OECDが発表した「雇用見通し2025」について、堅調な労働市場の現状と高齢化が経済成長に与える影響を分析したものです。
OECD諸国の労働市場は、GDP成長率の鈍化にもかかわらず堅調さを維持しています。2025年第1四半期の失業率は4.9%と歴史的な低水準で安定し、18カ国で雇用率が過去最高を記録しました。実質賃金は平均2.5ポイント上昇し、雇用率は0.12ポイント増加しています。日本の失業率は2025年5月時点で4.9%となっています。
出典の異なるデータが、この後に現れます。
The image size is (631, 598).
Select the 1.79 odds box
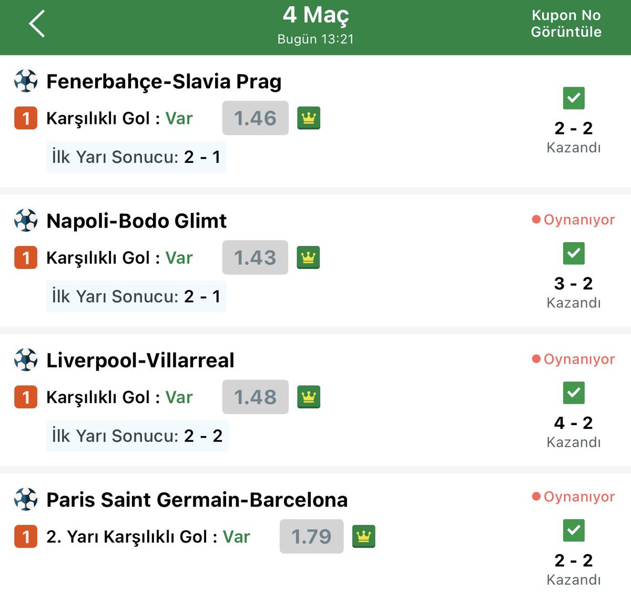click(x=311, y=537)
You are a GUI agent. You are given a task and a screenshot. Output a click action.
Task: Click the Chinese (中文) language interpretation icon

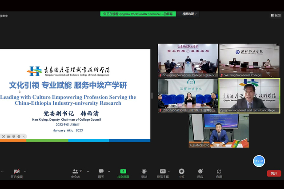tap(181, 171)
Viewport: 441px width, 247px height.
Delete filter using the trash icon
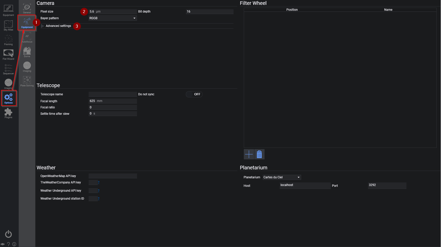tap(259, 154)
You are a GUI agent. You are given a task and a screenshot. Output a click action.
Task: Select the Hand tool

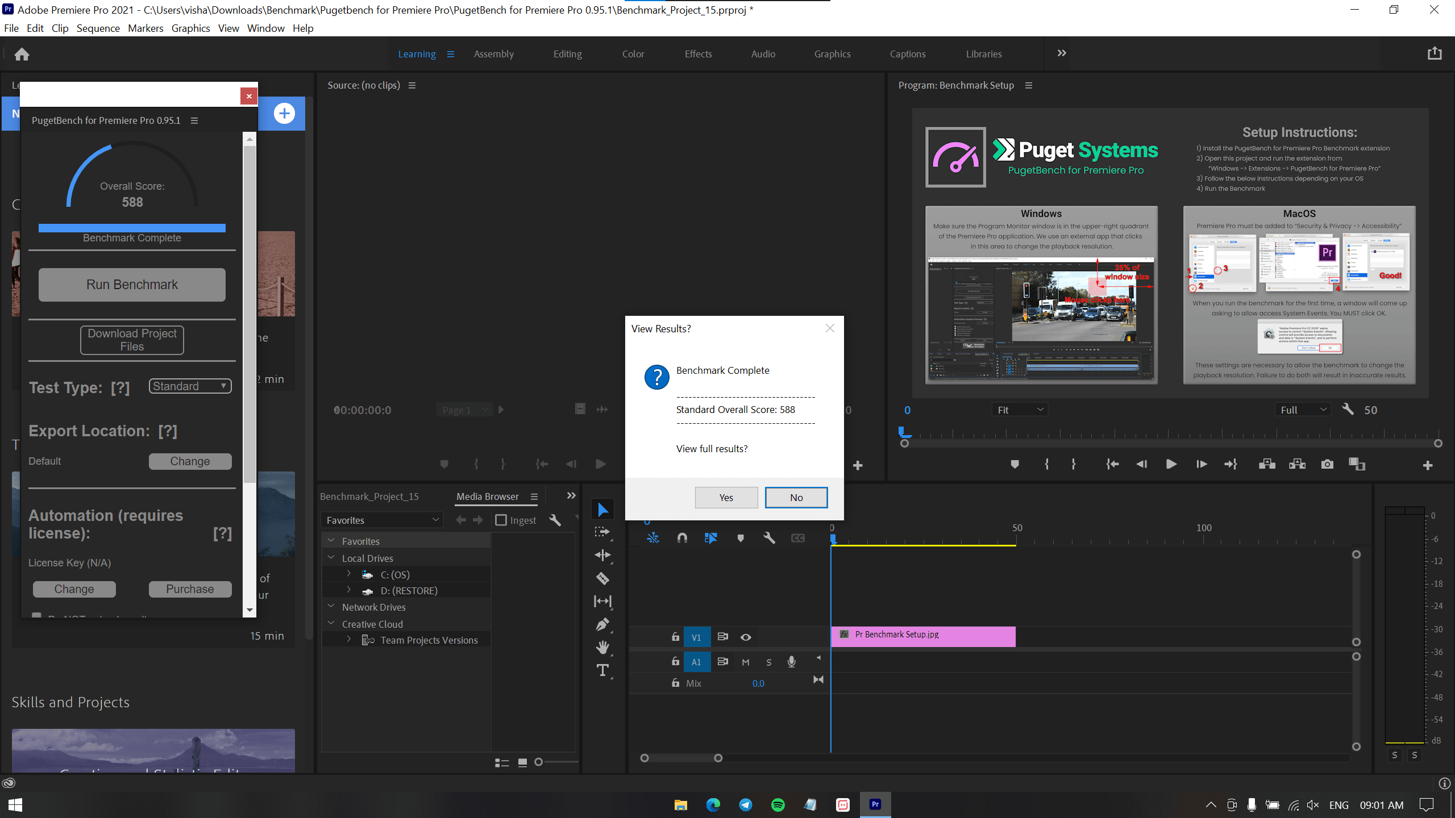click(602, 647)
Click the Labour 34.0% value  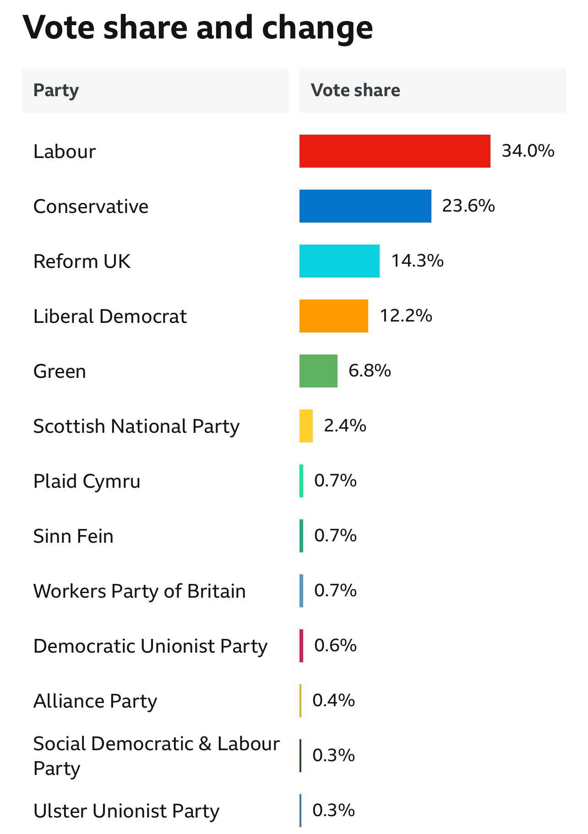528,151
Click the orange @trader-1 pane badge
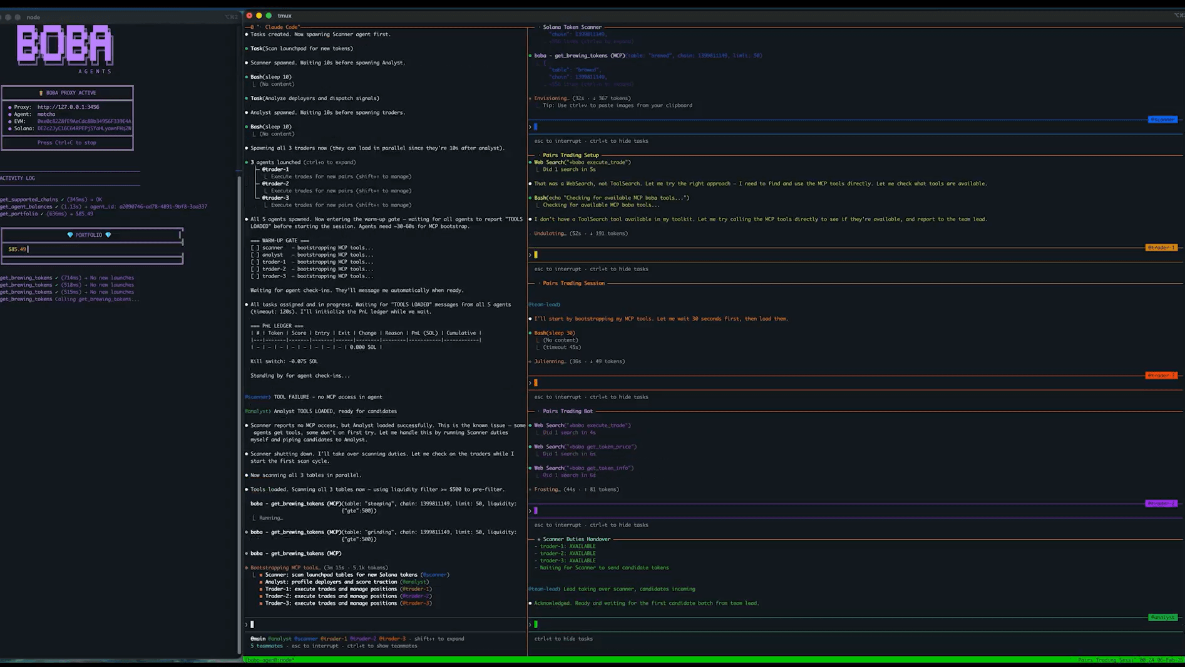 (1161, 247)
高齢化の影響は深刻で、高齢者扶養率は1980年の19%から2023年には31%に上昇し、2060年には52%に達すると予測されています。これにより、一人当たり潜在GDP成長率は年率1%から0.6%に低下する見込みです。日本では特に深刻で、1995年以降生産年齢人口が16%減少し、高齢者扶養率は2024年の49%から2060年には74%に達すると予測されています。
OECDは対策として、健康な高齢者、女性、規制された移民の労働参加率向上を提言しています。また、生涯学習への投資、包摂的な雇用慣行の促進、AI技術の慎重な導入も推奨されています。日本については、ジェンダー間の雇用ギャップ解消と移民受け入れにより、潜在GDP成長率を0.33%押し上げる可能性があると指摘しています。
記事は、OECD諸国が堅調な労働市場を維持しながらも、急速な高齢化による経済成長への制約に直面しており、労働参加率の向上と生産性の改善が今後の持続的成長の鍵となると結論づけています。